#### Exercise objective
All that is wanted is the line with "Instruction: Click the" and each line after it to the end of the data below, set down exactly and without pictures.

%%

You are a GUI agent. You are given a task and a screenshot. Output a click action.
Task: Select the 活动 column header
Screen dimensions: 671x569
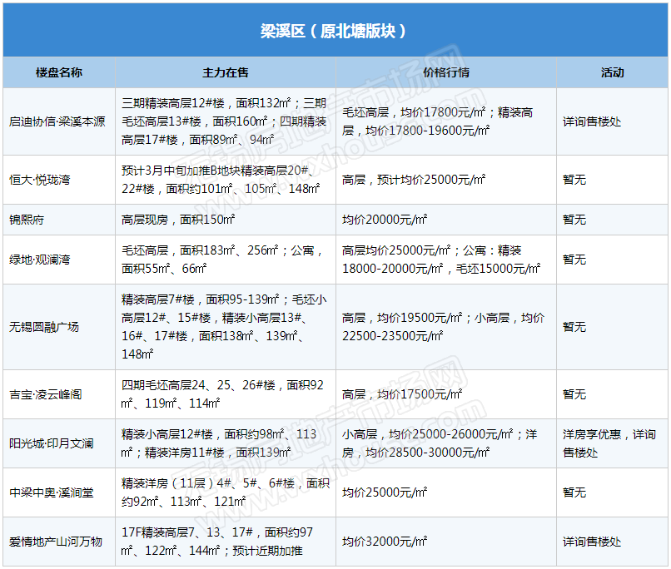coord(612,72)
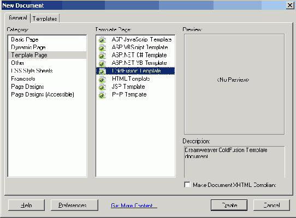The width and height of the screenshot is (296, 218).
Task: Click the PHP Template document icon
Action: tap(102, 95)
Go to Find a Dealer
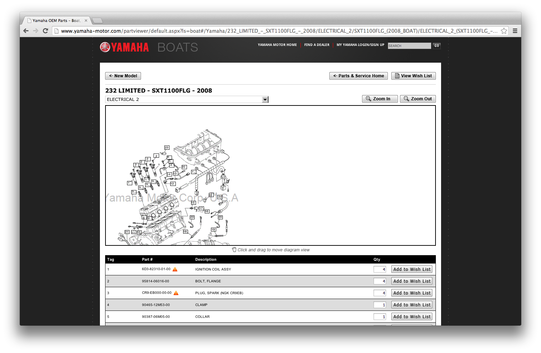 pos(316,45)
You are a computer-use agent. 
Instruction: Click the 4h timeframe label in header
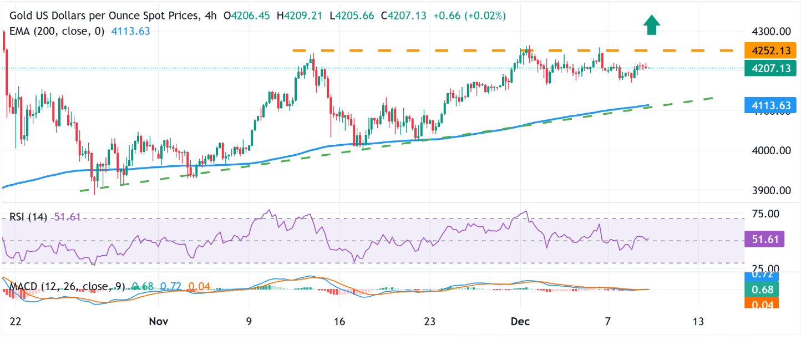pyautogui.click(x=210, y=16)
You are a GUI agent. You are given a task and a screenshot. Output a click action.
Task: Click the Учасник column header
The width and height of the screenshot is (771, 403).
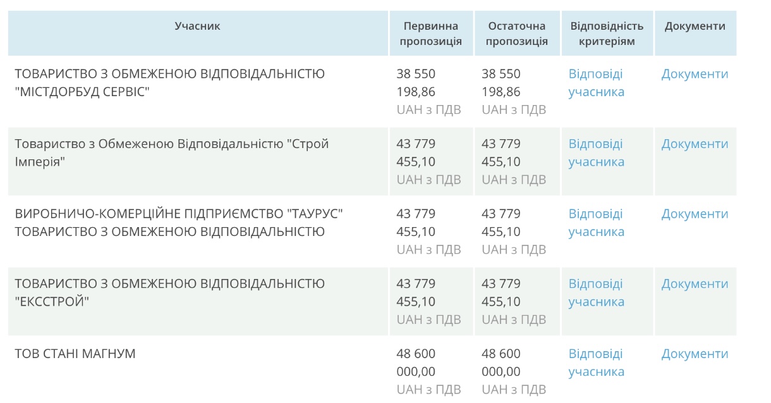[198, 27]
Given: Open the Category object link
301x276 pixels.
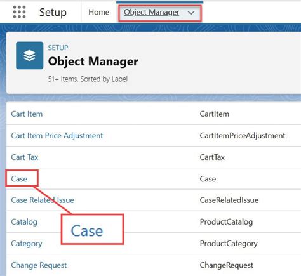Looking at the screenshot, I should click(x=27, y=244).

%%

#### Task solution
Instruction: Click the 4h timeframe label in header
pyautogui.click(x=210, y=16)
You are a GUI agent. You are given a task and a screenshot. Output a click action.
Task: Click the Учасник column header
The width and height of the screenshot is (771, 403).
[198, 27]
Given: Open the Category object link
301x276 pixels.
Looking at the screenshot, I should click(x=27, y=244).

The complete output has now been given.